Spatial operations: R vs. spatialite

R and sqlite / spatialite have very different performance for the same spatial operation – in this example, an intersection. The example here is overlaying a point on a set of polygons and returning the data (census tract number).

A quick R function that solved the problem (using US census tract data from TIGER):

library(mapdata) # this is optional but lets you use the 'state' map outline.
tractLookup <- function(x, y, state) {
  pt <- SpatialPoints(data.frame(x = x, y = y)) overlay.
  pt <- overlay(pt, state) # what index number does pt fall inside
  return(census$TRACT[]) # give the Tract number from the census layer
census <- readShapePoly("tr06_d00.shp")
tractLookup(-123.123, 40.789, census)
# Look at the map
map('state', c('California'), lwd = 2, col = 'green', add = F) # optional
points(SpatialPoints(data.frame(x = -123, y = 40)), col = 'red', lwd = 3)

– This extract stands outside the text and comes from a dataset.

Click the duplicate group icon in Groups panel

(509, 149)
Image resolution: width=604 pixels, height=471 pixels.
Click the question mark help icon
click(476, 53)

system.time() gives me a calculation time of 5 seconds.

To do the same sort of thing in Spatialite (an SQLite spatially-extended database), add the California shapefile to spatialite and then use a WKT point to query:

SELECT TRACT FROM tr06_d00 WHERE MBRIntersects(GeomFromText('POINT(-123.123 40.789)'), Geometry);

This seems to be instantaneous! What about with a whole set of points? Import a set of ten random points generated in QGIS and try the same operation on both tables:

SELECT TRACT FROM tr06_d00, pts_cal WHERE intersects(pts_cal.Geometry, tr06_d00.Geometry);

Less than three seconds for ten points … spatialite is apparently 17 times faster for this operation.